HOME>イベント情報

シンポジウムの案内を頂きましたので掲載します。

2017年度国際シンポジウム
近世都市の常態と非常態
―水路・川・洪水―

報告者(順不同) *質疑には逐次通訳が付きます。
高橋元貴(東京大学) 江戸、本所・深川における堀川の空間動態:浚渫・堆積・浸水
菅原未宇(国際基督教大学) 16,17世紀におけるテムズ川凍結へのロンドン市の対応
岩淵令治(学習院女子大学) 江戸城の堀の浚渫について−1765年の岡山藩による堀浚いを中心に−
石神裕之(京都造形芸術大学) 遺跡からみた都市江戸の上下水道の管理
ソフィー・ジャクソン(ロンドン考古学博物館) 非常態を生み出した常態−グローバル都市における水管理の考古学
マシュー・デービス(ロンドン大学バークペック校) 嵐・洪水とロンドンの発展−1300〜1500年
ヴアネッサ・ハーディング(ロンドン大学バークペック校) ロンドンの川に橋を架ける−ロンドン橋の建設・維持とテムズ川の管理
渡辺浩一(人間文化研究機構国文学研究資料館) 江戸の水害と多摩川・利根川水系

趣旨

 私たちは、災害史研究の国際交流と比較を進めてきた。 2016年2月には東京(立川)でプレ研究会を開き、ロンドン・イスタンブル・北京・江戸における災害の概況と研究状況の相互理解を図った。同年11月にはロンドン大学歴史学研究所で開催された「都市と災害一歴史における都市の適応力とレジリエンス」において第7セッション「近世首都における災害対応」を持ち、首都であることによる災害対応の共通性、災害後の秩序維持問題の差異性が議論された。

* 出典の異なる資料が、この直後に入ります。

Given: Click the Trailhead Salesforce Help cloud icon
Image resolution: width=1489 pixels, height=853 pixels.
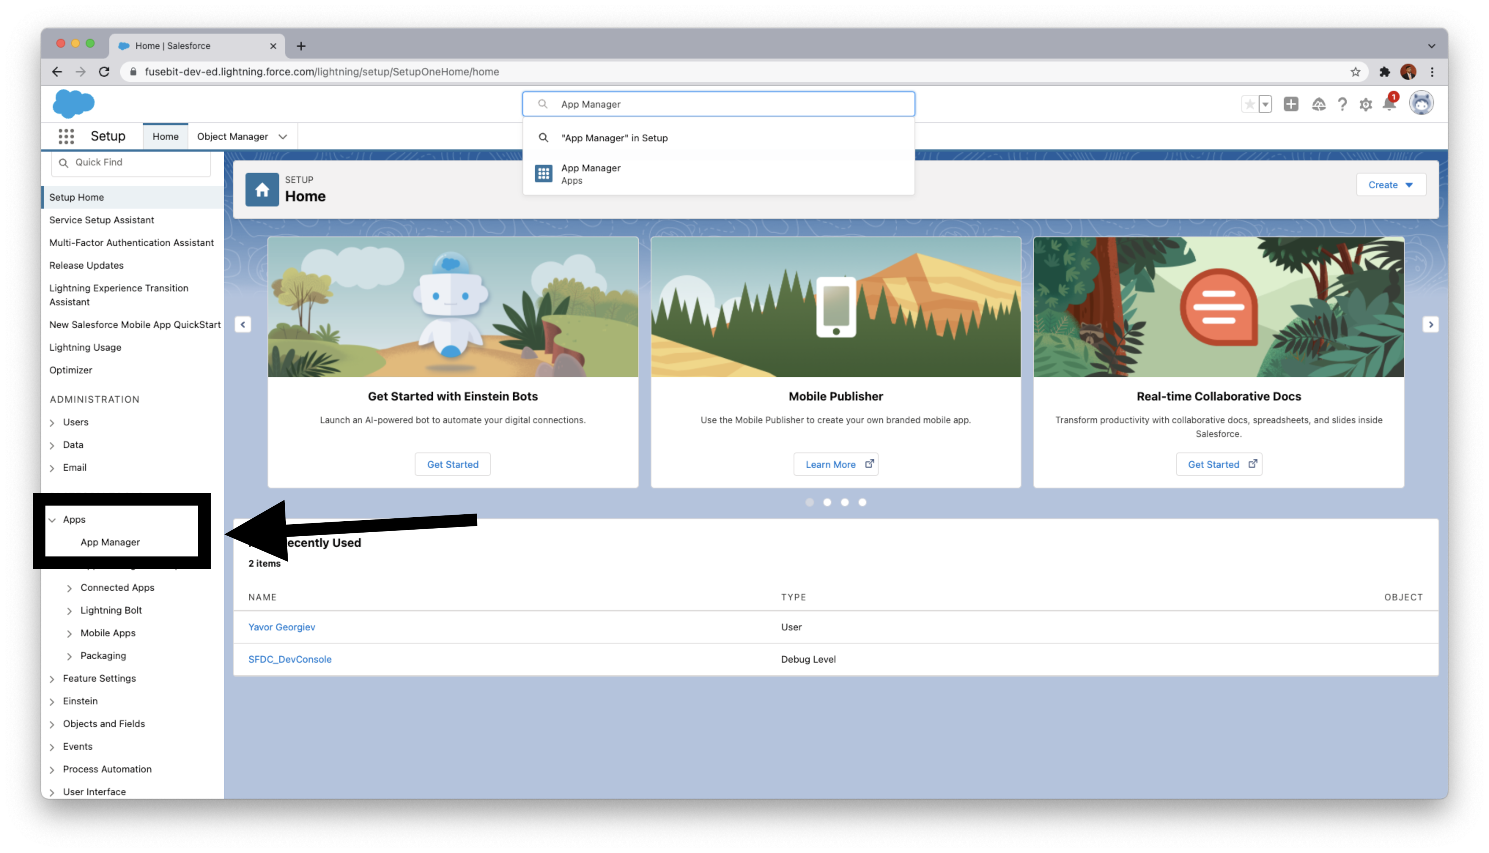Looking at the screenshot, I should pyautogui.click(x=1318, y=104).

 これらの活動を受けて、今回は、「近世都市の常態と非常態一水路・川・洪水−」をテーマにシンポジウムを開催したい。災害は社会の非常態の一種であるから、その研究を深めるためには、前提として社会の常態が明らかになっている必要がある。しかし、既存の研究は災害が意識されていないことも多く、災害史研究の観点からすれば不十分な部分もある。ここでは、比較をより実りあるものにするために、分析対象を「水」に限定し、「水」をめぐる近世都市の常態を明らかにしたうえで、その非常態も検討する。

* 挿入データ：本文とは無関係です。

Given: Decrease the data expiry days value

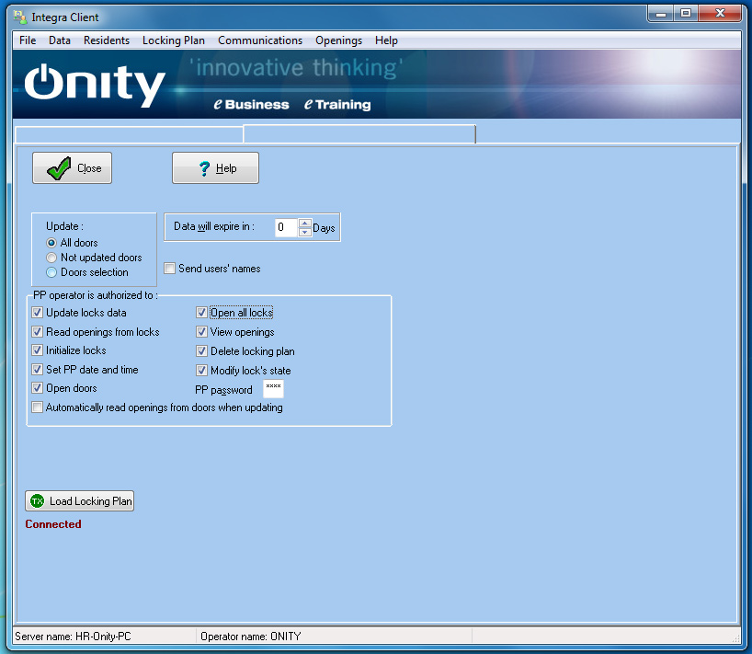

 「水」に検討を限定したとしても、その具体的対象は幅広い。都市の「水」問題といえば、まず思い浮かぶのが多数の住民が飲む上水道システムがある。これは都市が立地する水系とは別の水系を利用する場合には大きな自然改造を伴う。また、都市内の河川と水路も大規模な自然改造の結果として存在し、重要な物資輸送路としても、儀礼的行動路としても機能する。それは同時に川の上流や上水道システムから供給される水の排水路としても機能する。

 これらの多様な機能を持つ「水」は、大雨により総体としての排水能力を超えた水を供給された場合には溢水や洪水となる。また、寒冷地では水が凍結することによって水上交通や水の供給に様々な問題も生じる。災害も含めたそうした問題が発生すれば、都市は相応の対応をすることになる。

 これらの問題を検討するには文献史学だけでは不可能である。「水」の多様な経路は考古学や建築史学によって具体的に明らかにされてきた。そこで、近世都市の「水」について、複数のディシプリンから検討することにより、比較してみたい。そのことにより、自然と人間の相互関係を歴史的に考察する手がかりを得たいと考える。